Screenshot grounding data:

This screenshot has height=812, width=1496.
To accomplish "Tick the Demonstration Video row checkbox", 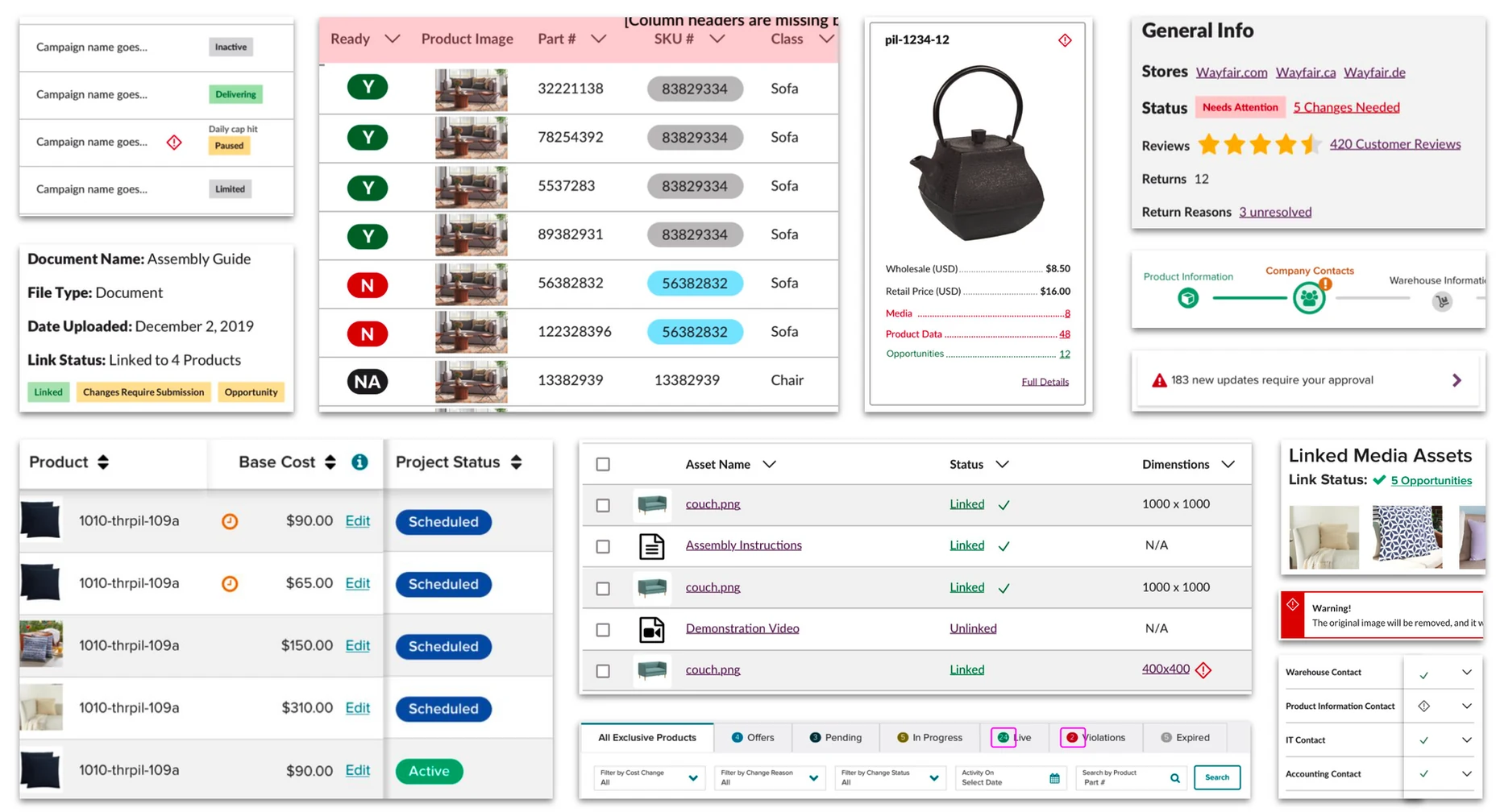I will point(603,629).
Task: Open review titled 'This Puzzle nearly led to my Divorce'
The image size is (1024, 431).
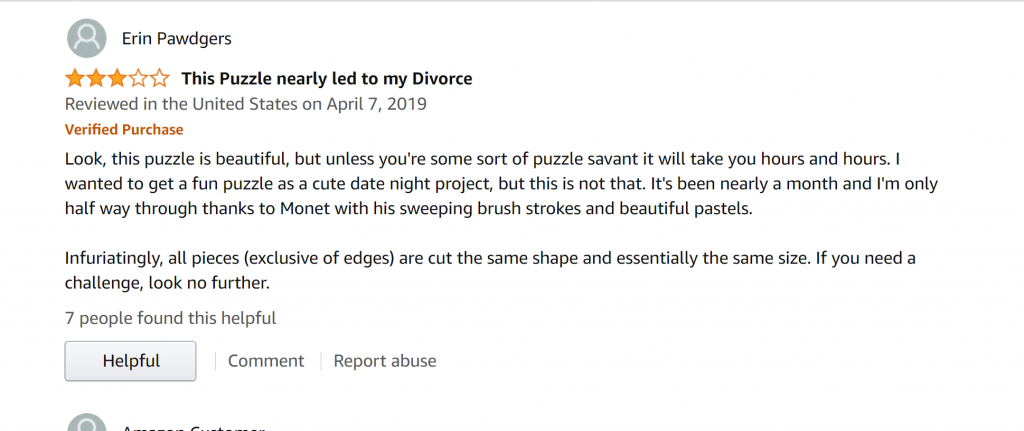Action: pos(326,79)
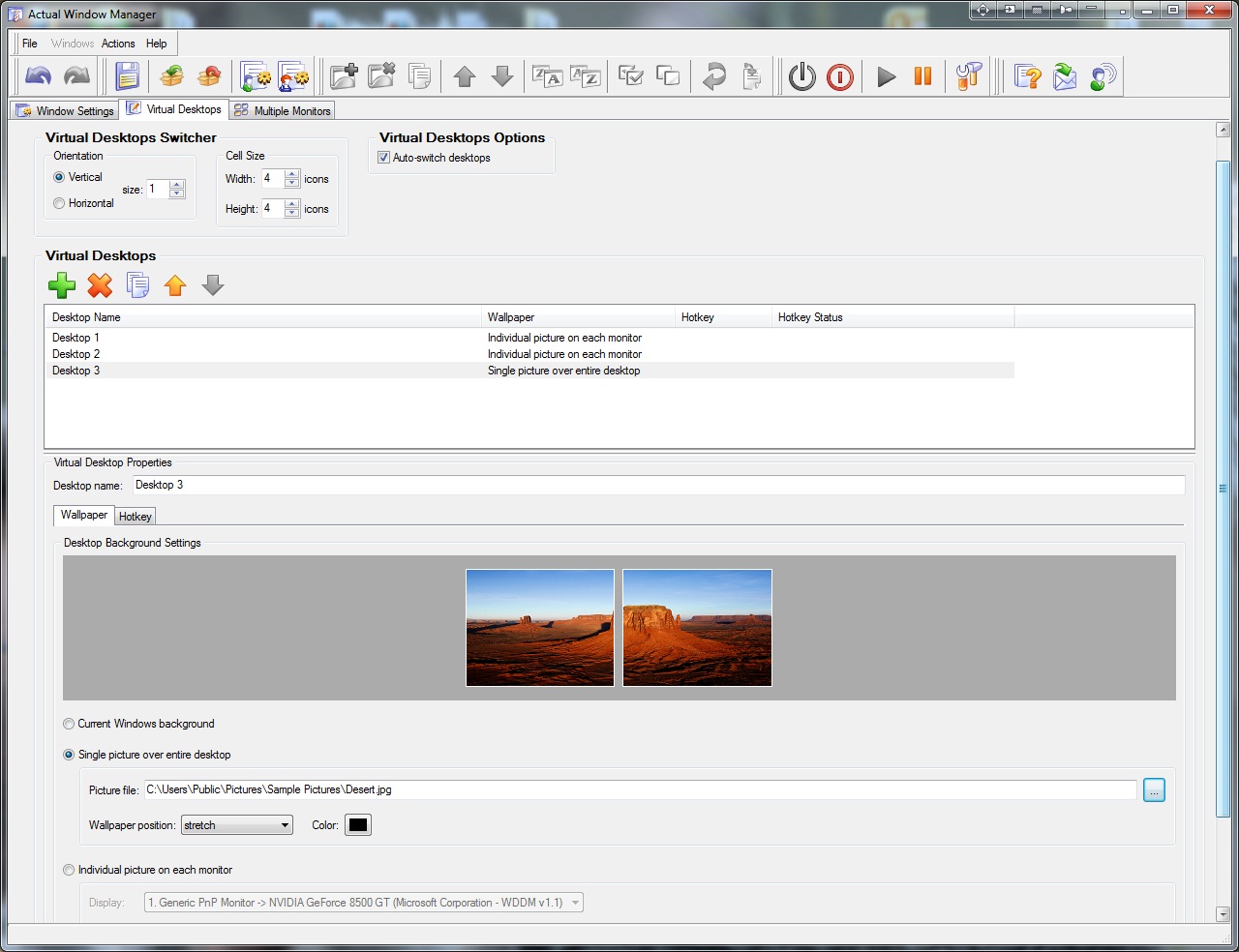Choose Current Windows background option
The width and height of the screenshot is (1239, 952).
pos(69,724)
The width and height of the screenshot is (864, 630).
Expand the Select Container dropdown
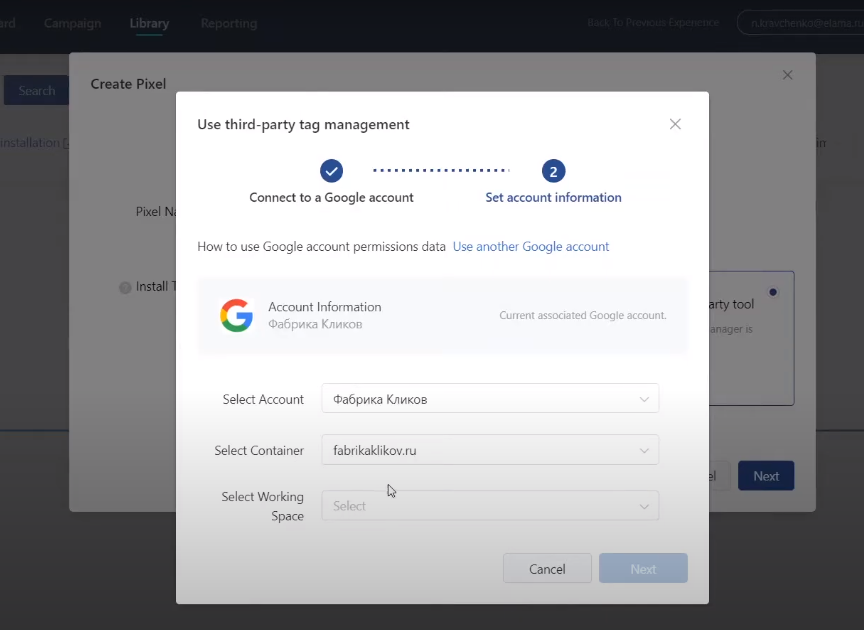[x=490, y=450]
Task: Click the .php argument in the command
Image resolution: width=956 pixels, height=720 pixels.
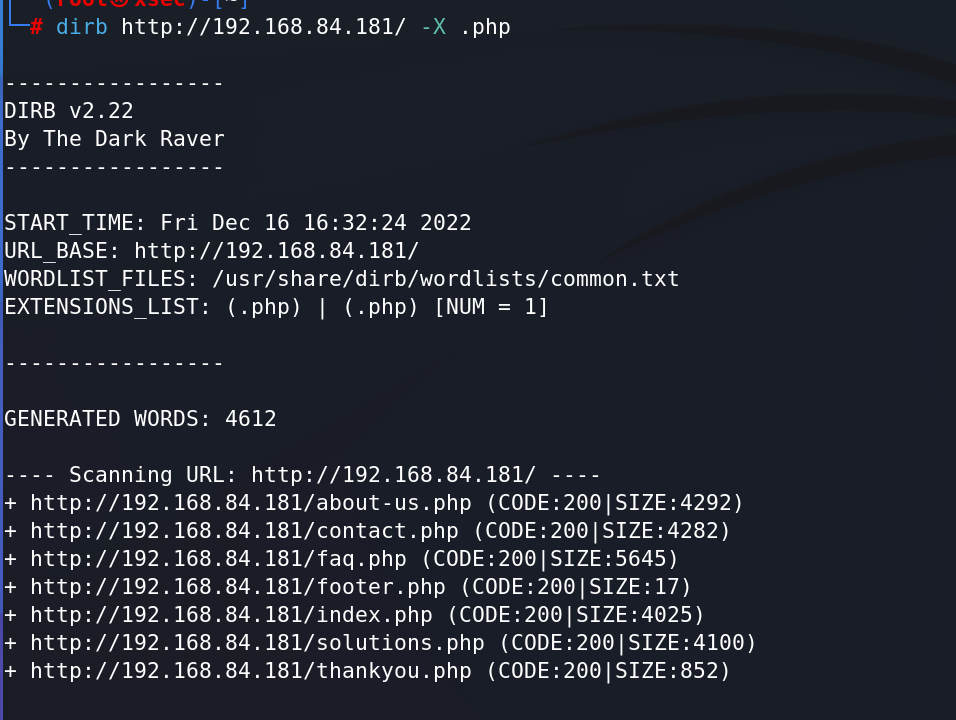Action: tap(485, 28)
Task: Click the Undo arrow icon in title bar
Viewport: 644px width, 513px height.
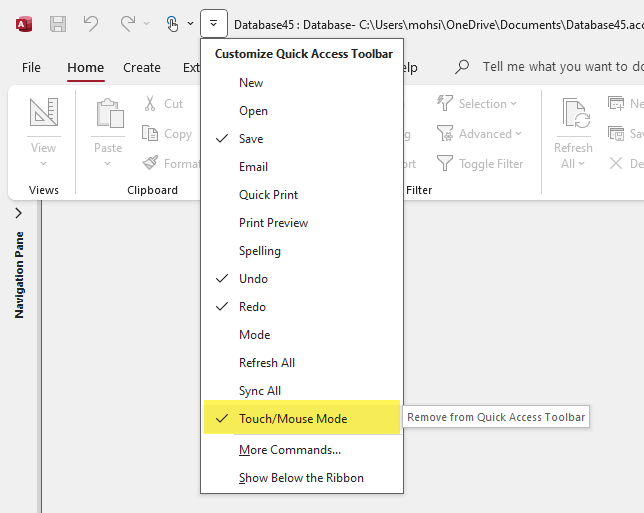Action: coord(91,23)
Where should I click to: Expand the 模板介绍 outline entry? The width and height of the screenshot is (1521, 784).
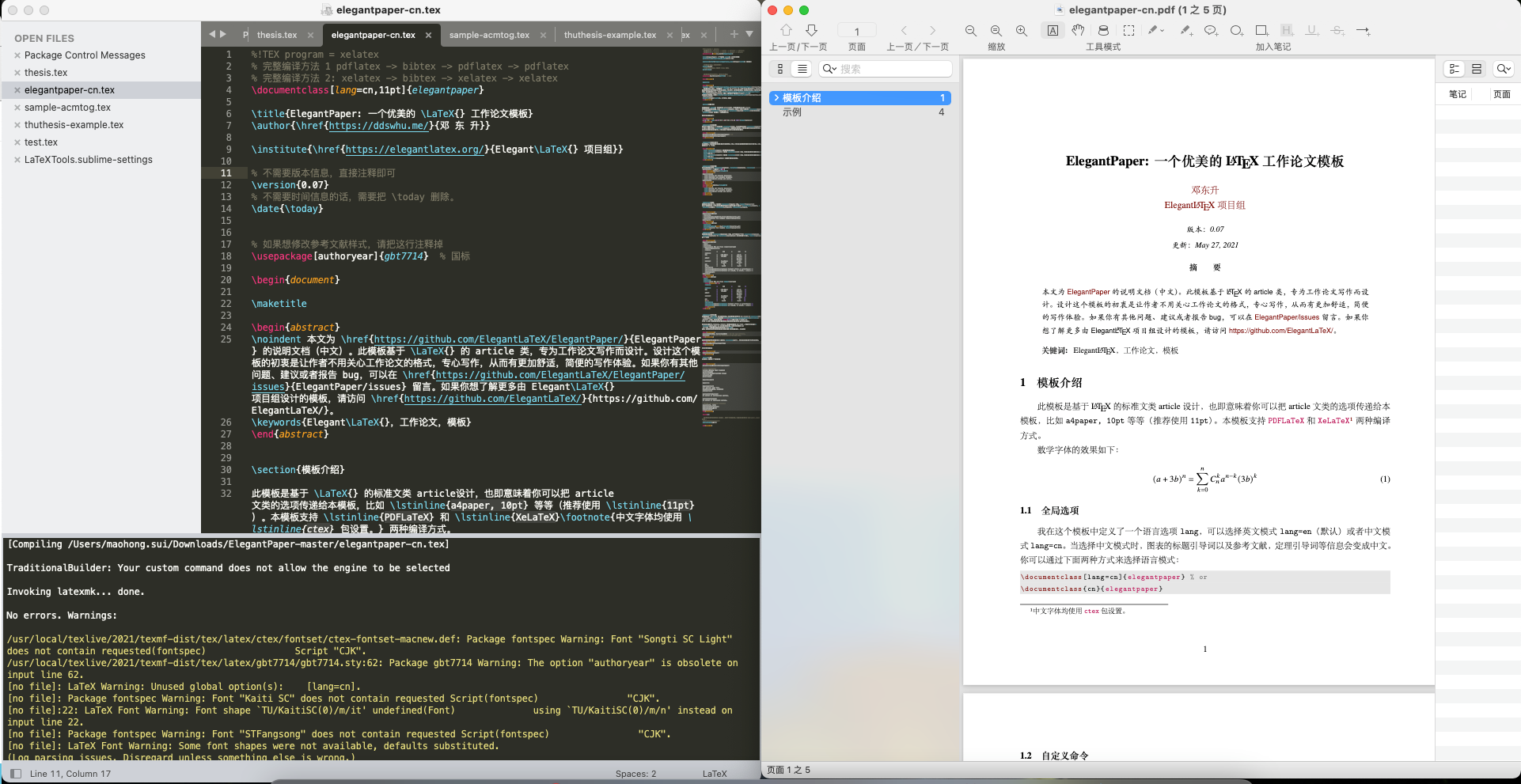click(776, 98)
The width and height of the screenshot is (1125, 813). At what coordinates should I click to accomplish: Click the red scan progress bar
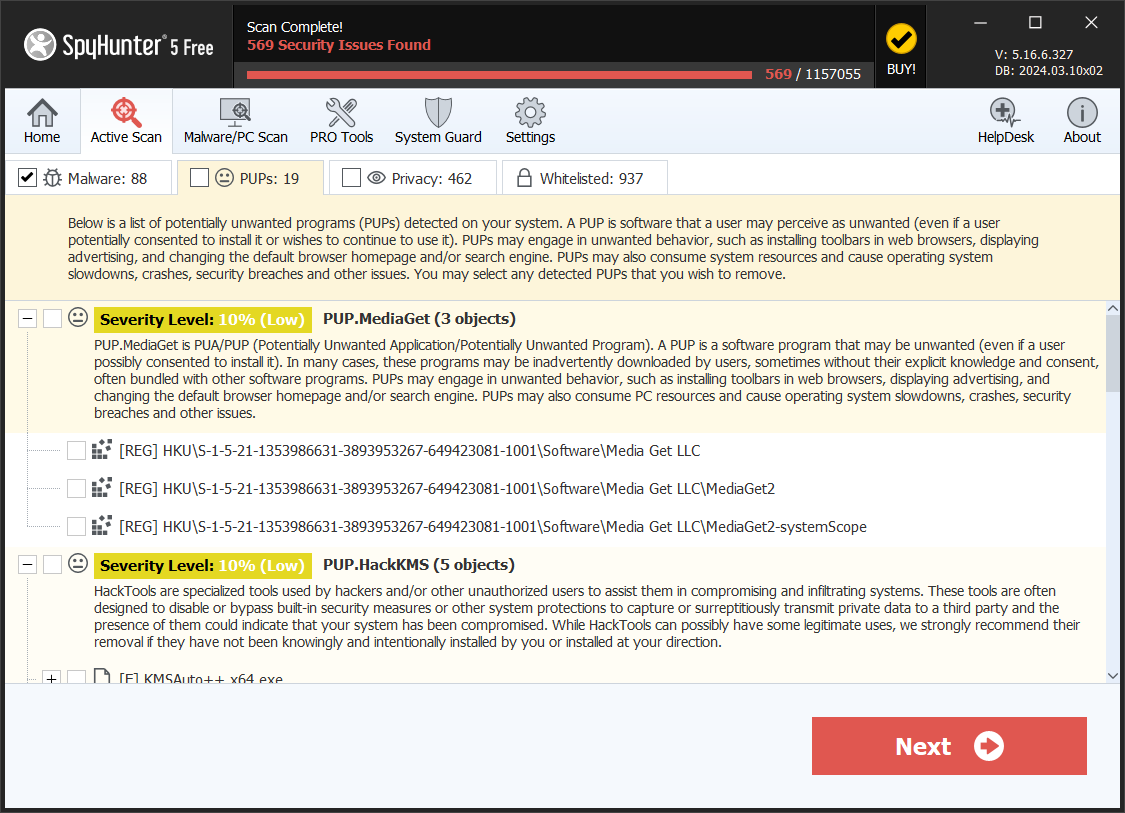pos(499,74)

• _Exercise brief_: Starting at the line above that holds "The image size is (1024, 431).", repeat every line exactly down to and including the line that holds "Task: Click the .php argument in the command", then stop. Do not carry over any pictures.

• _Solution for this exercise_:
The image size is (1024, 431).
Action: pos(326,79)
Choose Current Windows background option
The width and height of the screenshot is (1239, 952).
pos(69,724)
The width and height of the screenshot is (864, 630).
Expand the Select Container dropdown
[x=490, y=450]
Task: Click the .php argument in the command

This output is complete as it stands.